Really enjoyed this video. As a senior artist in effects i understood most of it - but it was still very illuminating on the procedures and math you needed to implement. Thanks for sharing.
Yes!! Was waiting for this one after I had watched Acerola video about ocean simulation and wondered how this fluid simulation project of yours is doing (since you mentioned it back in the AI game challenge). Question answered
I'm a simple gal. I see a new Coding Adventure, I click. Love these.
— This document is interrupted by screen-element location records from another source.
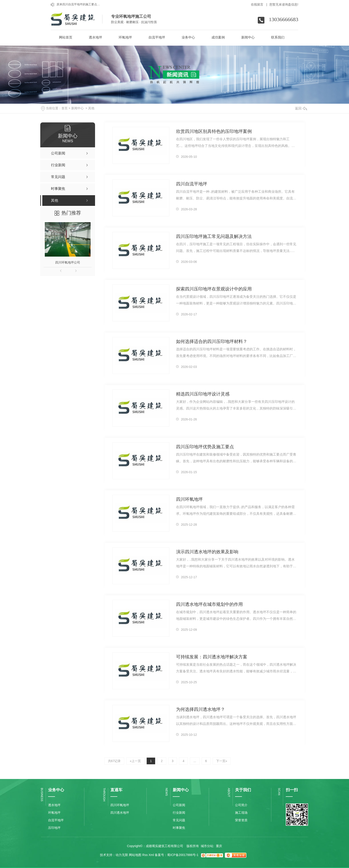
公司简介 (241, 805)
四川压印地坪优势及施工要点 (205, 446)
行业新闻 (179, 812)
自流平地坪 (56, 820)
This reminds me of a game I had on my phone years ago, where it was basically the same 2 dimensional fluid but you could only pick up the fluid. Great video
My MSC project back in 1990 was simulating forces in a 3D surface using the Inmos Transputer chip (actually a set of five of them, one controller and four workers). It used a very trivial averaging formula (vertical velocity of cell in next generation is the average of the height differences to its neighbours). It ended up looking quite pretty. After handing the project in, I've barely done anything with computer graphics, sadly. The point of the project was to demonstrate the power of parallelism and message passing rather than accurately model reality. But your adventure is next level and has got me thinking about downloading a games library for Python and reimplementing my MSc project, then moving onto yours. Thanks for the inspiration.